Due to the lower air pressure, the fuselage expands during the flight. In part by a few centimetres. If this happens too much, cracks can occur. CFRP tolerates stretching of up to 1.5 % of its original length before breaking. That doesn‘t sound like much, but in order for CFRP to stretch so much, the forces have to be much higher than in the case of aluminium. Optical measuring fibres are able to show changes as small as a few nanometers.
Very little is known about the behaviour of carbon fibre reinforced plastics or CFRP for short during the course of an aircrafts flight. Researchers at Fraunhofer have now accurately verified the degree to which CFRP parts deform during flight.
In order to test the stresses on CFRP the researchers stripped a medium-range test aircraft of seats, interior walls and passengers with cables, sensors, and measurement equipment. A component made of carbon fibre reinforced plastic forms the upper fuselage from the cockpit to the wings. Lightweight yet stable, It is certain that it will withstand the stress of the test flight, but the question is to what degree will it deform during different flight manoeuvres? Exact values had not yet been known.
Conchin Contell Asins, scientist at the Fraunhofer Institute for Structural Durability and System Reliability LBF in Darmstadt and her colleague Oliver Schwarzhaupt determined exactly how this happens by using a special test setup during the test flights. With the help of fibre optic technology, optical measuring fibres detected even minimal deformations.
The goal is to build even lighter CFRP components and to increase the operating time of the components and saving on unnecessary material means needing less fuel.
The aim of the measurement flights was to obtain solid data that can be compared with the theoretical calculations of the flight behaviour of CFRP. The real data requires aircraft manufacturers to build components so precisely that they can withstand the stresses that occur in the respective aircraft model. This has so far only been possible by approximation. Therefore, aircraft manufacturers are integrating CFRP over-dimensioned in new models, as a precaution.
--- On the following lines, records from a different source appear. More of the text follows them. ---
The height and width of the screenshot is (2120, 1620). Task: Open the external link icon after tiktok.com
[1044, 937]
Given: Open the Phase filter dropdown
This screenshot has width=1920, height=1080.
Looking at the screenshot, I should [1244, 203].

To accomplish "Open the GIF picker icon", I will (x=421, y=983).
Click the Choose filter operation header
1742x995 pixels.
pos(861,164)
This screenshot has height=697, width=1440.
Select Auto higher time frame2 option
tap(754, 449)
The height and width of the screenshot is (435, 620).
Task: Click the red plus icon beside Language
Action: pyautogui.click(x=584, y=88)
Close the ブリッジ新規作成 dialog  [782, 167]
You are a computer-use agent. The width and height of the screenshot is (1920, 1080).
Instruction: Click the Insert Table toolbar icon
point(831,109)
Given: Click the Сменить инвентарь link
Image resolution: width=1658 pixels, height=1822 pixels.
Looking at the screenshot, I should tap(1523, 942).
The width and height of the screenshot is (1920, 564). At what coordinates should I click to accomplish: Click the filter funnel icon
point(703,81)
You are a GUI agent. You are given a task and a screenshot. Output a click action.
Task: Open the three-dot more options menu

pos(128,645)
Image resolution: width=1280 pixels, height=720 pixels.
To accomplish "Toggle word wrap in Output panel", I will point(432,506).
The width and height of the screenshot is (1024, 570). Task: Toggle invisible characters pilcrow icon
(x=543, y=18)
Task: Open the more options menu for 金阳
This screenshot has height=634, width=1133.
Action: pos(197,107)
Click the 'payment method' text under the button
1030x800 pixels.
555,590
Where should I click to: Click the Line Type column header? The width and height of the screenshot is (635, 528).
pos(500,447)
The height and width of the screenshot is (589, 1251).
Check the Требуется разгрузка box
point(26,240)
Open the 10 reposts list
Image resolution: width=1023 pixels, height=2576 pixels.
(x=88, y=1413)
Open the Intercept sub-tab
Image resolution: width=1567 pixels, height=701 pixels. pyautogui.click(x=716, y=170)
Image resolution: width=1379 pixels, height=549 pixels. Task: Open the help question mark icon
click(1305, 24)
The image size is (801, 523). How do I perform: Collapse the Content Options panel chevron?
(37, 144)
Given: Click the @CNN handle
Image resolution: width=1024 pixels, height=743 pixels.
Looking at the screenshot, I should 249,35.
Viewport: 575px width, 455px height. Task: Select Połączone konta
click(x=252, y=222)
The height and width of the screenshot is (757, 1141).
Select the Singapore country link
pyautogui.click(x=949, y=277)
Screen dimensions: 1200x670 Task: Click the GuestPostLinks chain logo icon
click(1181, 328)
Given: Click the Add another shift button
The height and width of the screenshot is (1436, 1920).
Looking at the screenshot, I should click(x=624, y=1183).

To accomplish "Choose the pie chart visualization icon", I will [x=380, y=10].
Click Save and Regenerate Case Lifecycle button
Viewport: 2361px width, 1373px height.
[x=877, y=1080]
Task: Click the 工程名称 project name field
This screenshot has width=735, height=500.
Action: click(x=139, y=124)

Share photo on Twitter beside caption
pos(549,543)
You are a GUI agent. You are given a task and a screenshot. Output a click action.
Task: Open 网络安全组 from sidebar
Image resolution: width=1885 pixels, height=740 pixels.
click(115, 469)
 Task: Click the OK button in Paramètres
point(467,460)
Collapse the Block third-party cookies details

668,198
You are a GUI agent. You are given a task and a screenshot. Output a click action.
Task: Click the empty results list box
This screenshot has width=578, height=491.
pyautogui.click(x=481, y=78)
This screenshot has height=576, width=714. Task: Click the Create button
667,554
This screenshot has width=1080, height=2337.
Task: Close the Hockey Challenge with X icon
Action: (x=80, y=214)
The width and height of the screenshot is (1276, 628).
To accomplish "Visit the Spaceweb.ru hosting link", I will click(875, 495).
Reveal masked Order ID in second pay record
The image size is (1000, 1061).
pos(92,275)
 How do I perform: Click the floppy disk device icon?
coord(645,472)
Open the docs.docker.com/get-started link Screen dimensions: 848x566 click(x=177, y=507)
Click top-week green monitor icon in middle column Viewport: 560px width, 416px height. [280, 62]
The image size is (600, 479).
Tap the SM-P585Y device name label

The test flights have shown that the researchers testing setup works and they have been able to assign a unique CFRP deformation to each flight manoeuvre. The values were so accurate that conclusions could have also been reached about the flight profile based upon the strain signals. It is also possible with this system to monitor the structure for its condition during the flight. A change in the deformation behaviour might indicate damage, with such monitoring of the structure, components could remain in use for much longer.
In the test flight, the team of scientists from Darmstadt installed the complete measurement hardware in the plane and evaluated the data. The aircraft manufacturer analyses the results in JTI Clean Sky Green Regional Aircraft Platform of the 7th Framework Program, a research initiative of the European Commission and the European aviation industry. The goal: to build even lighter CFRP components and to increase the operating time of those components.
The CFRP component which was about five-by-three-meters long and the researchers applied the optical measuring fibres on the side facing the aircraft interior. The thin, elongated glass fibres are well suited to display even very weak changes of larger components.
An optical-electrical evaluation unit recorded the signals of the measuring fibres. The black box provided additional information about the altitude, airspeed and flight manoeuvres, all of this data was then analysed with the help of special software.
To attach the strain sensors to the right places, the researchers had to know where stress typically occurs during flight manoeuvres. They were able to bring in expertise about the behaviour of CFRP using previous test data. In CFRP structures in aircraft, the attached stiffeners primarily bear the stress. These are located on the inside of the hull in the longitudinal and circumferential direction of the fuselage.
The researchers are currently working with partners on a new project: In this case, the test setup is mounted on an aircraft fuselage, which is made with new production processes. However, this is tested on the ground. The falling air pressure at high altitudes is simulated by air which is filled into the body and which increases the internal pressure in the cabin.